DATA FOR THIS TASK:
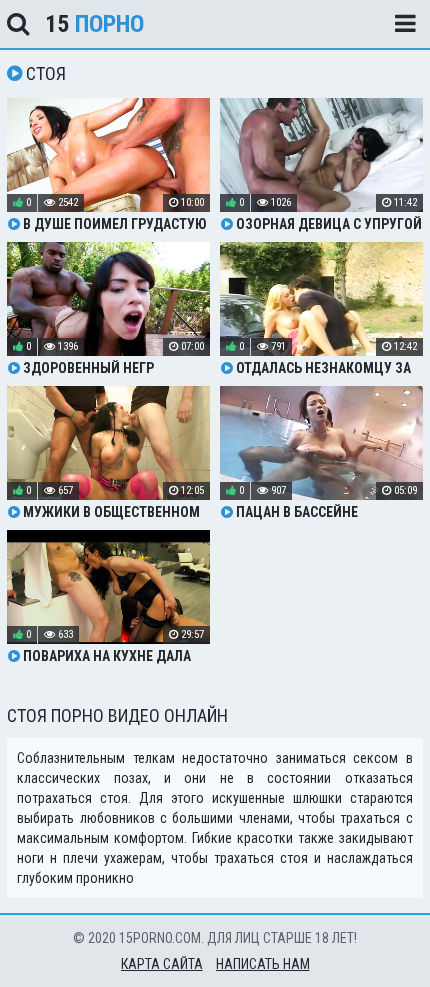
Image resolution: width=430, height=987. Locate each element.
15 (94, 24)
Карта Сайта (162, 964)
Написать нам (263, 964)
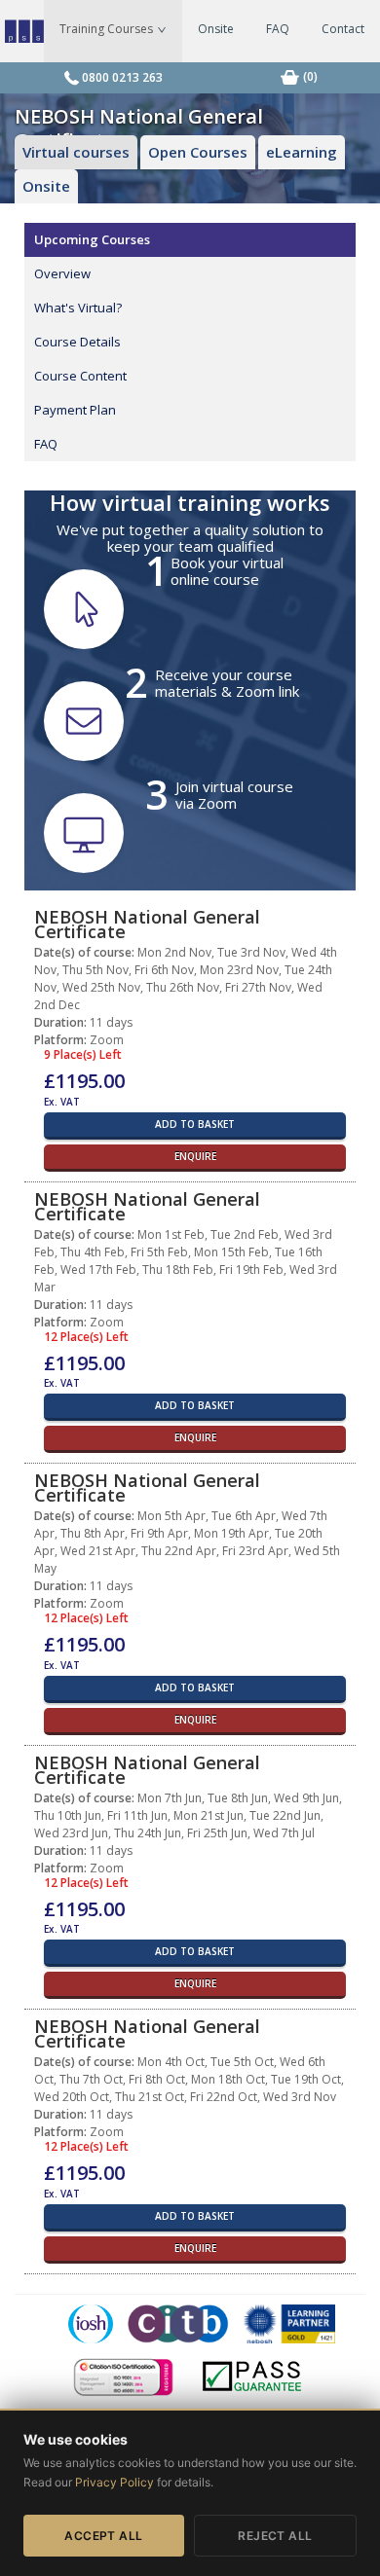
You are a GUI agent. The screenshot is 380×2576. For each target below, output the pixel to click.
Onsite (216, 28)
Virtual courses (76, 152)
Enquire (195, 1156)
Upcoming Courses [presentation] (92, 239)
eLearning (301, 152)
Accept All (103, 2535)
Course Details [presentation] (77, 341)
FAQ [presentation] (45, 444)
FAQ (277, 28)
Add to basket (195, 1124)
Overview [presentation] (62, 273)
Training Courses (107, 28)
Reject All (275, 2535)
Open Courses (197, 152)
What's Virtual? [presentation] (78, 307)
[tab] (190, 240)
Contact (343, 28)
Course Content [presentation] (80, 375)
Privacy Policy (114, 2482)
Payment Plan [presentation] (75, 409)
--
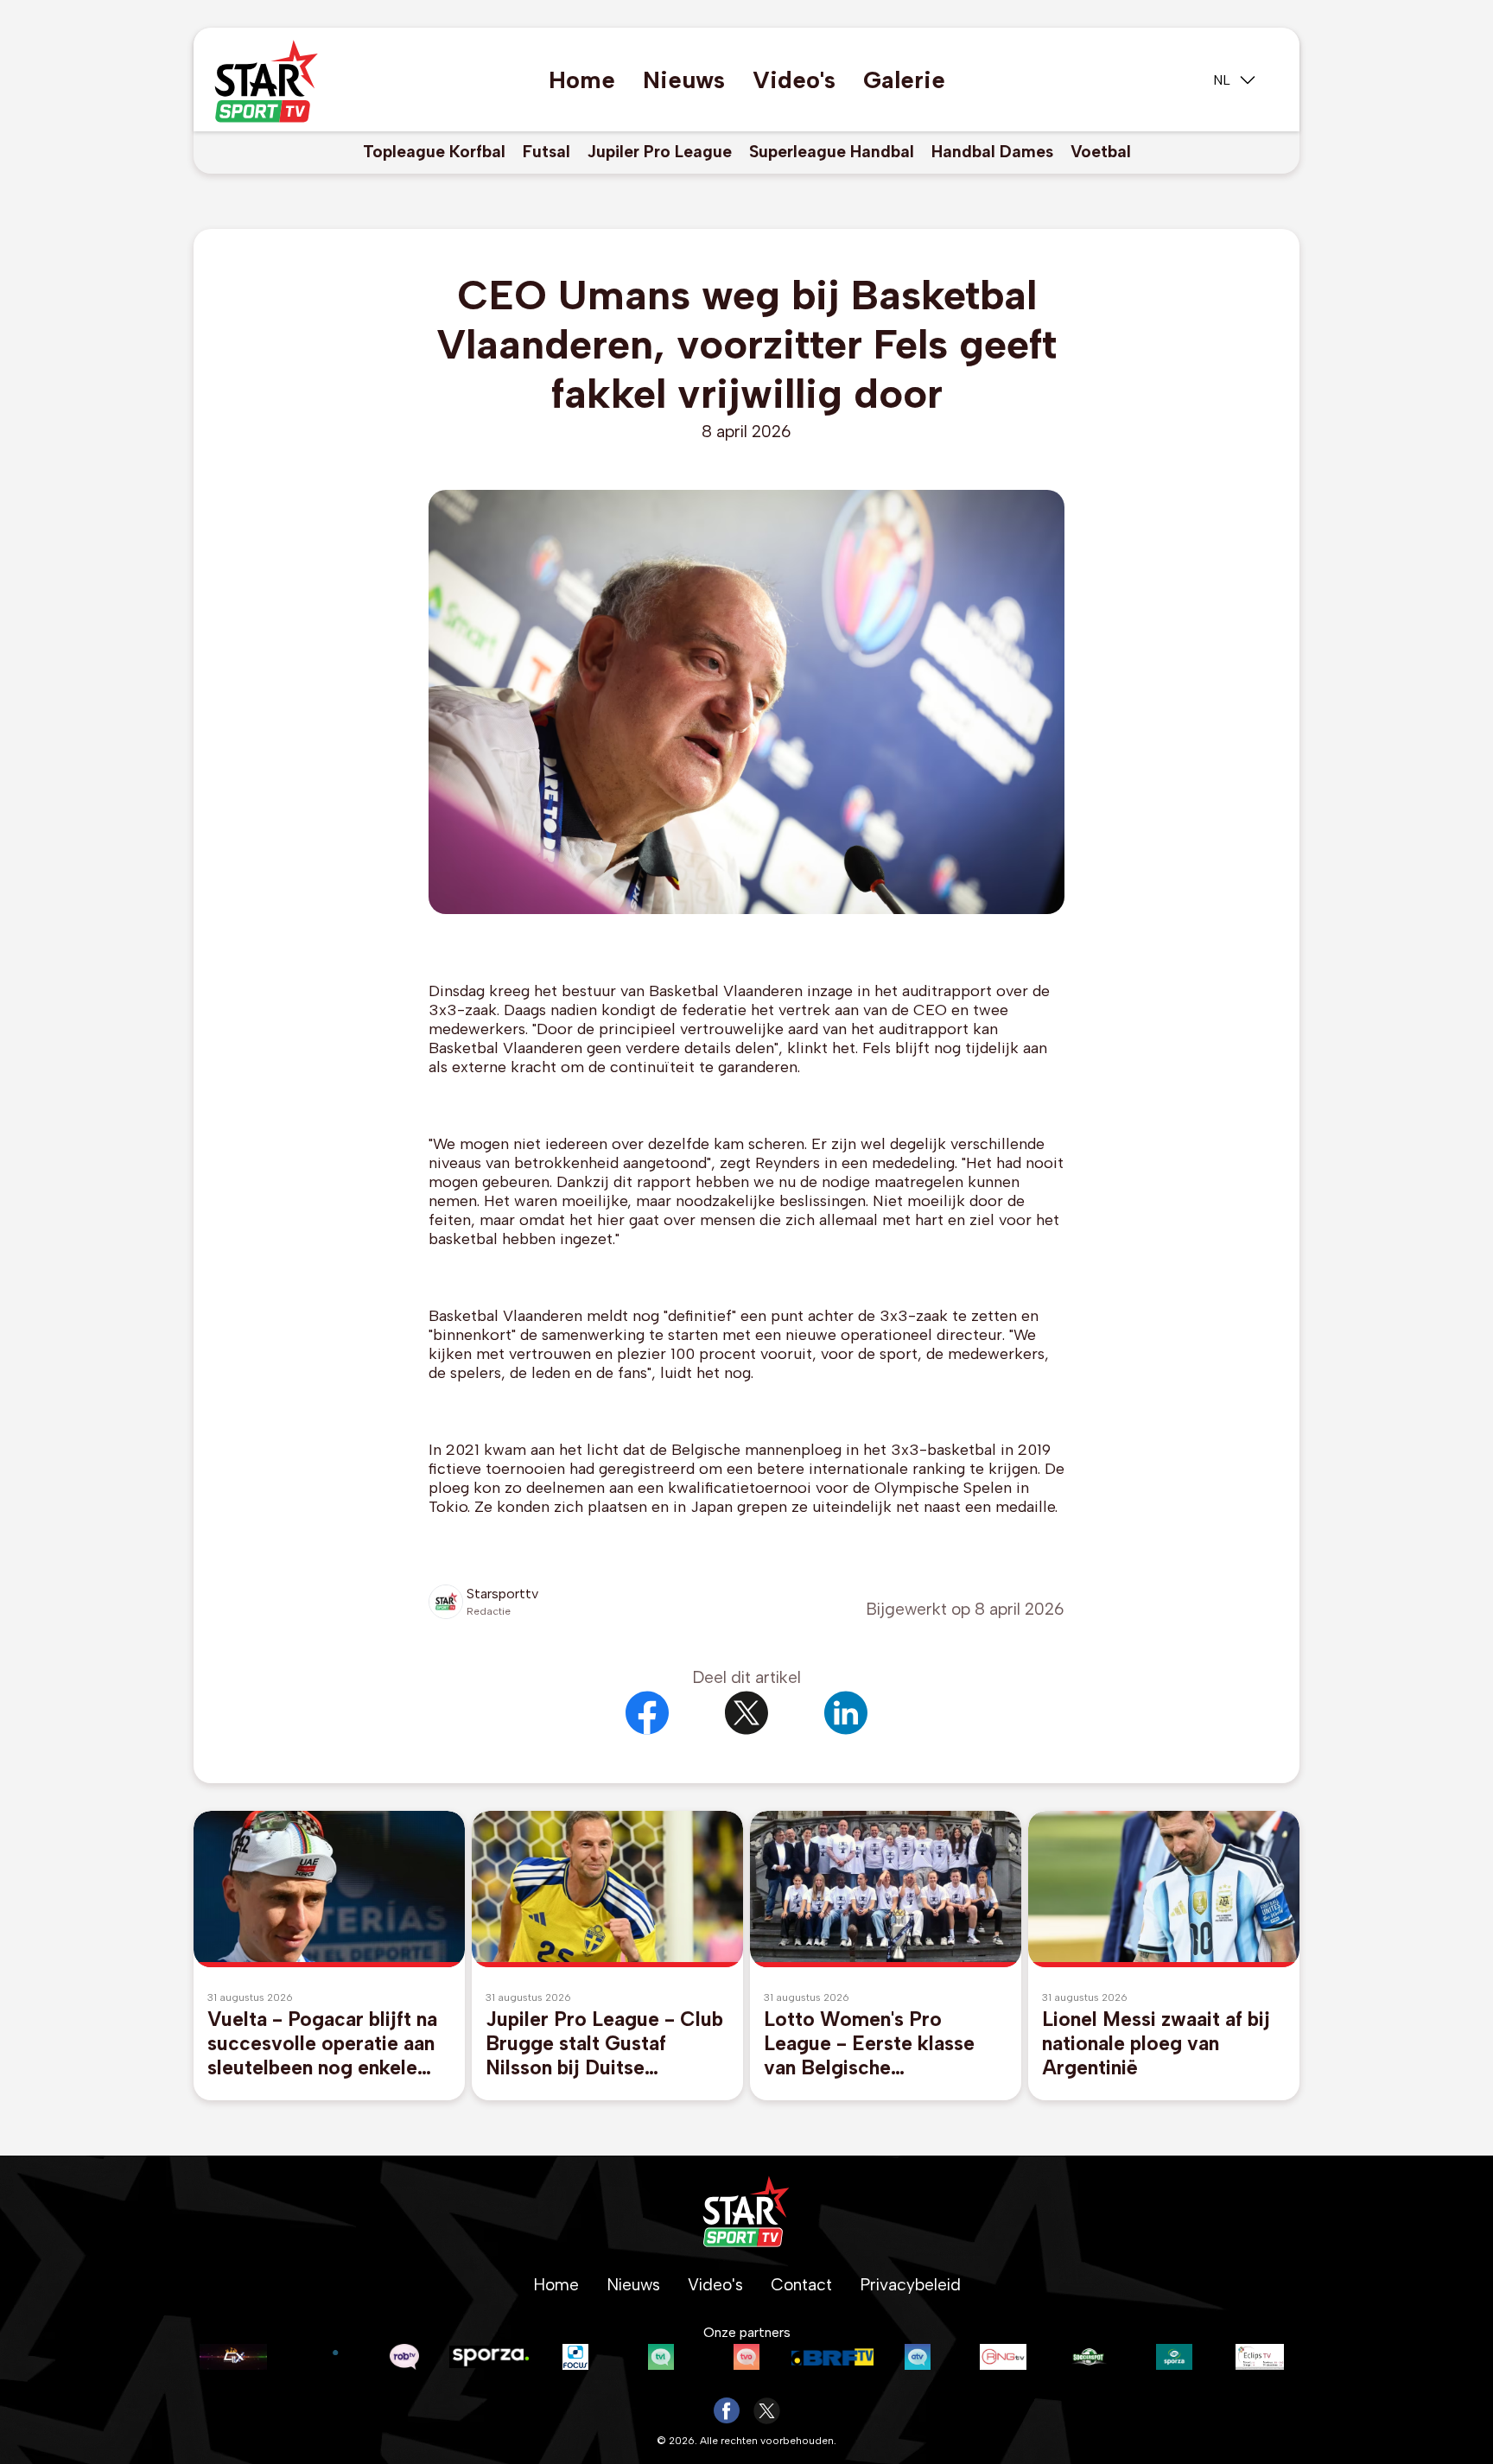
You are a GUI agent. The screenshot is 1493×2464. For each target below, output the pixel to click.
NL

TASK OBJECTIVE: Output should consist of the lines above from the one with "Image resolution: width=430, height=987." down to the one with "FAQ (277, 28)", exact and without pictures.

OUTPUT OF THE EXERCISE:
Image resolution: width=430, height=987. Locate each element.
15 (94, 24)
Карта Сайта (162, 964)
Написать нам (263, 964)
You are a GUI agent. The screenshot is 380×2576. For each target below, output the pixel to click.
Onsite (216, 28)
Virtual courses (76, 152)
Enquire (195, 1156)
Upcoming Courses [presentation] (92, 239)
eLearning (301, 152)
Accept All (103, 2535)
Course Details [presentation] (77, 341)
FAQ [presentation] (45, 444)
FAQ (277, 28)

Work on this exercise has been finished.